The battle over the Houston, Texas red light camera program returned to the legal spotlight Monday. A majority of voters agreed with Francis M. Kubosh and Randall Kubosh in November that the automated ticketing machines should be removed, but a federal judge intervened earlier this month and overturned the election (view ruling). The Kuboshes filed a reply brief with the US Court of Appeals for the Fifth Circuit Monday seeking to restore the result of the public vote.

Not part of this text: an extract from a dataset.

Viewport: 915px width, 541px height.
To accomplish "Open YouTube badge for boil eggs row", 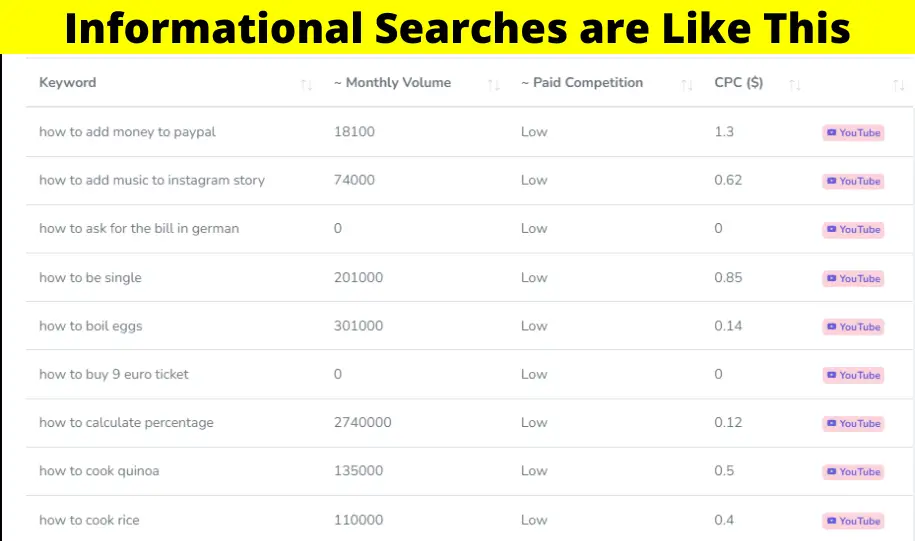I will [853, 327].
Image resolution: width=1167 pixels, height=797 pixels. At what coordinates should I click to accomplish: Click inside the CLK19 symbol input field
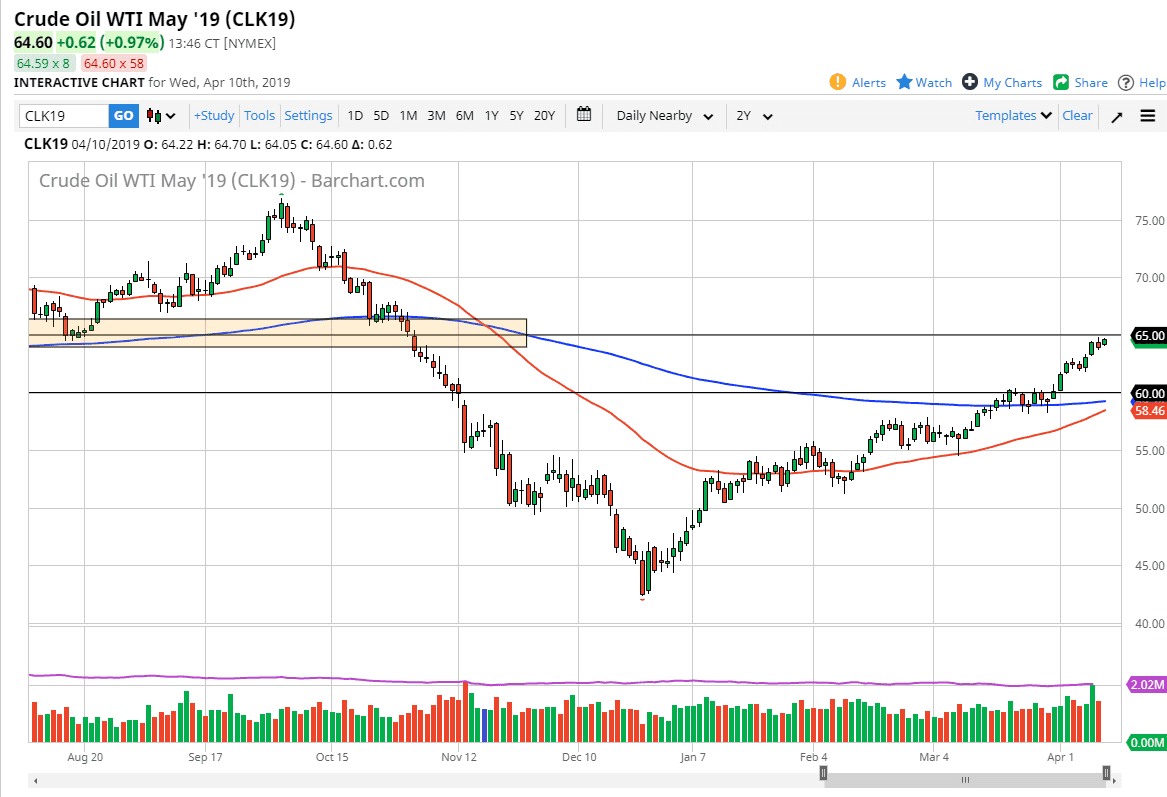[x=65, y=116]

“The issues are important to the electorate of the nation’s fourth largest city, Houston, where a 52.8 percent majority voted ‘No’ to a ballot proposition hand-crafted by the city attorney, approved by the mayor, and ratified by all but one member of the city council,” wrote David Allen Furlow, attorney for the Kuboshes. “The outcome of this case will affect the complex web of relationships among municipal governments, their citizens, and private contractors throughout Texas and the nation.”

The Kuboshes argue that US District Judge Lynn N. Hughes erred as a matter of law by agreeing to the pretense of having the city of Houston, which supports cameras, sue American Traffic Solutions (ATS), which operates cameras, as if there were an actual dispute between the two. Hughes, who has served on the bench for 25 years with Judge David Hittner, agreed within 48 hours to hear a request for a restraining order to keep the ATS cameras up filed on behalf of Judge Hittner’s son, ATS General Counsel George Hittner. Hughes set a hearing on the matter for the day after Thanksgiving in a lightning move designed to exclude the initiative sponsors, who were never notified. During the proceedings, Hughes did not hide his true feelings.

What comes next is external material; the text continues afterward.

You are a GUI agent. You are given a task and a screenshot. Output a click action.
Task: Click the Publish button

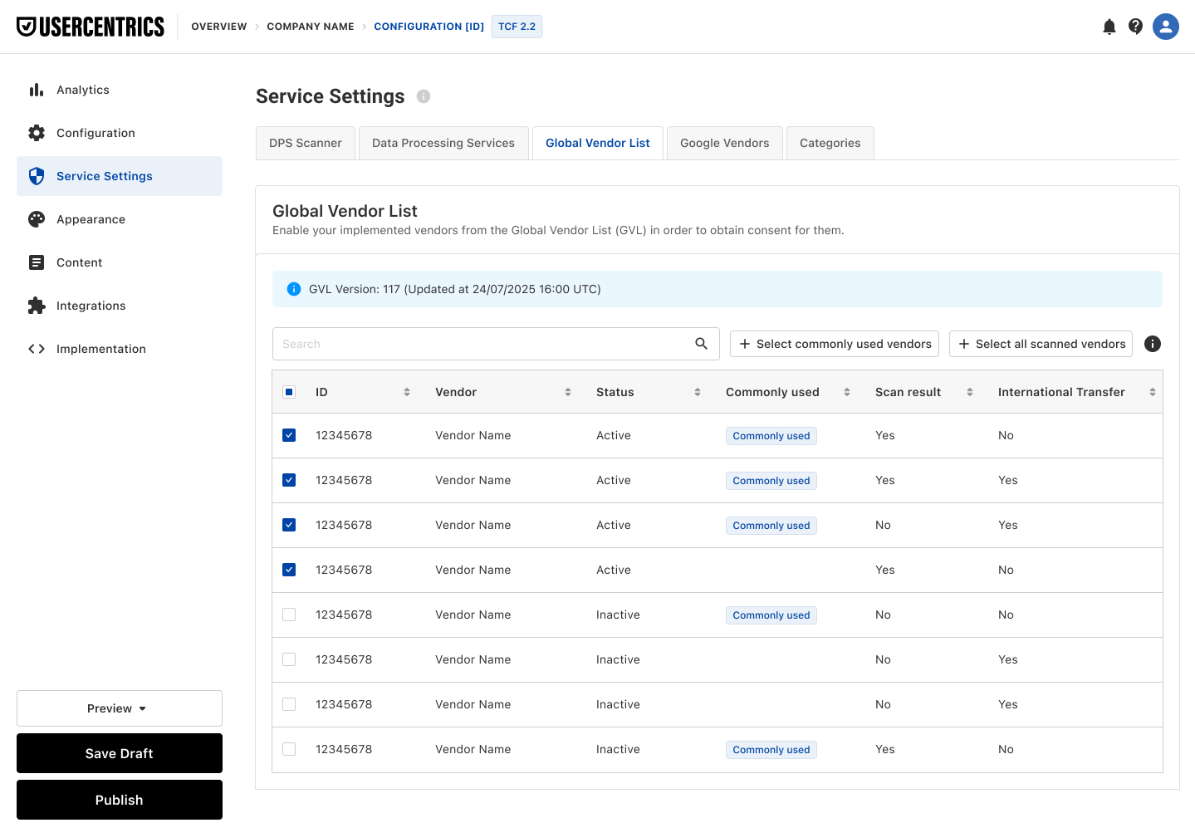click(120, 799)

“So, the essence of the popular revolt was people in Houston want to run red lights,” Judge Hughes said on November 26, according to the record. “I mean, the highway department has cameras up and down the freeways and on some side streets.”

Hughes accordingly denied a motion by the Kuboshes requesting to intervene in the case, the order which the Kuboshes now appeal. Hughes only allowed the Kuboshes to file amicus briefs in the case, denying them the right to object to evidence and make arguments and motions without the leave of the court. Under Texas law, courts must permit the intervention of a qualified voter to defend a measure election in an election contest.

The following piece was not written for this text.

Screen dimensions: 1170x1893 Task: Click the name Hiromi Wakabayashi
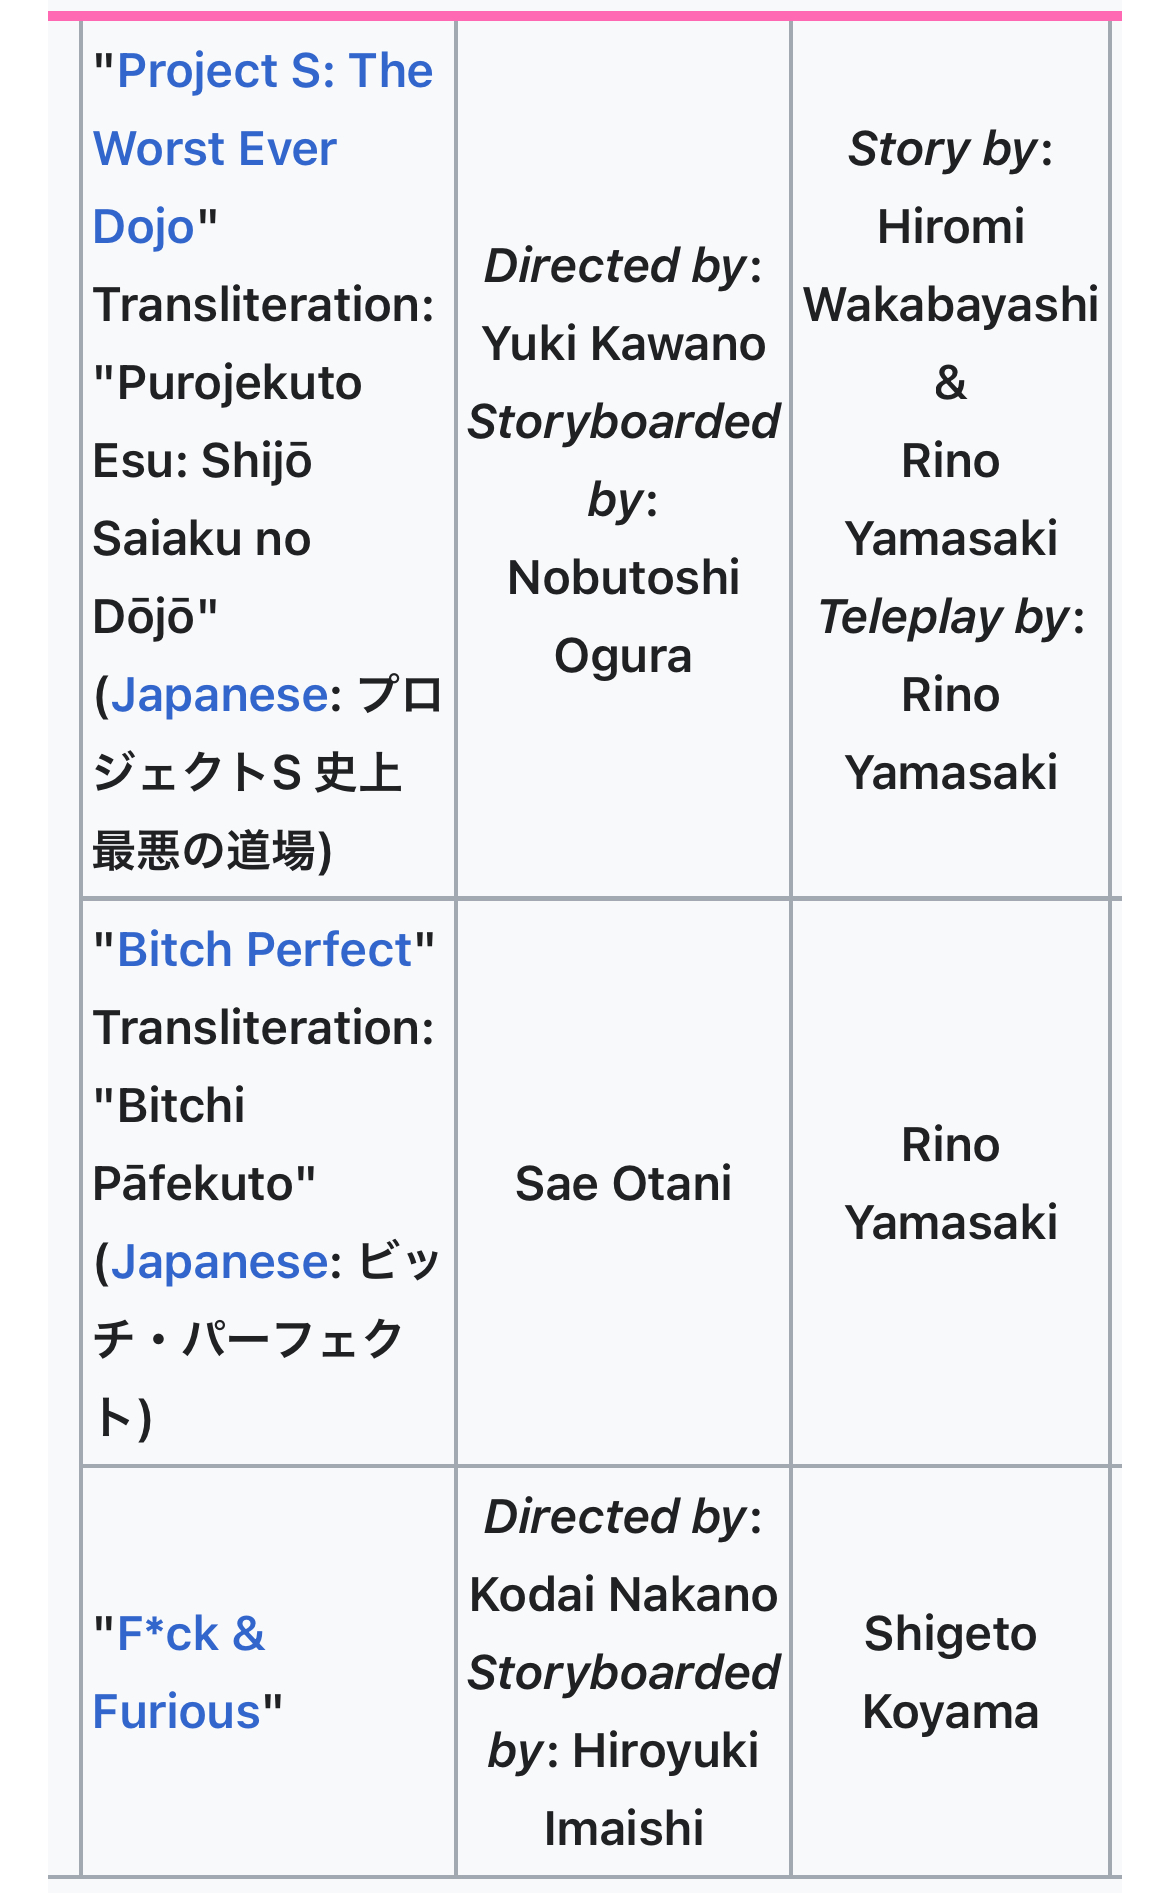point(951,265)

“Here, the city has lost a case it purports, falsely, to ‘zealously defend,’ enabling it to continue pocketing $10 million in annual red light camera revenues its mayor does not want to lose,” Furlow wrote. “Because the city waived the statutory and constitutional defenses appellants preserved, no one but appellants can defend the Proposition 3 election they petitioned for, organized, funded with $200,000 of their family’s money, and won at the polls. Only appellants can protect their and their fellow citizens’ constitutional and statutory right to reform city government through charter amendment elections.”

ATS and Houston’s city attorney are now arguing together that the case that invalidated the election was merely a contract dispute to which the Kuboshes were not a party.